While Microsoft hasn’t officially announced these changes, the company has confirmed to us that it did indeed launch these updates earlier today.
“We did introduce some Office Web App updates earlier today,” a Microsoft said. “As we’ve said in the past, we’ll continue to bring the Office features that you value most to the Web and this is just one example of that.”
The most notable change – or at least the first one I spotted – is a new navigation for the OneNote note-taking app. It now uses two columns on the left to help you navigate between the different sections of your notebooks. Previously, that was a bit of a hassle.
Microsoft has also changed the design of the top menu across all the apps and cleaned up the design of the Ribbon menu across the board. The occasional semi-skeuomorphic icon remains in the Ribbon, but for the most part, the Office Web Apps have now gone completely flat.
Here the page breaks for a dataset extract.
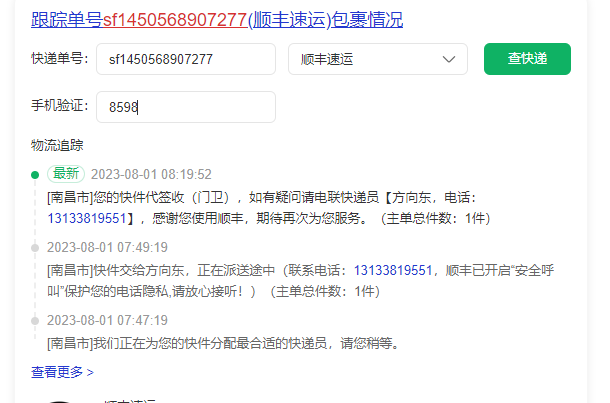
Task: Click the green 查快递 search button
Action: pyautogui.click(x=527, y=59)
As part of the update, Microsoft has also changed the header UI to include a switcher that offers access to other online Microsoft experiences.
One other change I noticed was that the Word and Excel apps now features a “Tell me what you want to do” search bar that lets you search across all of the app’s tools and invoke actions, such as bolding text or find and replace right from the search results. It uses type-ahead, so it generally just takes a few keystrokes to find the function you need. Microsoft says this tool will soon arrive in the PowerPoint web app, too.
Microsoft tells me that it also now allows users to add “polish to reports and papers with new footnotes & endnotes.”
Overall, the new design makes the Office Web Apps feel a bit more like the recently updated Outlook.com, which also features a similarly flat menu bar.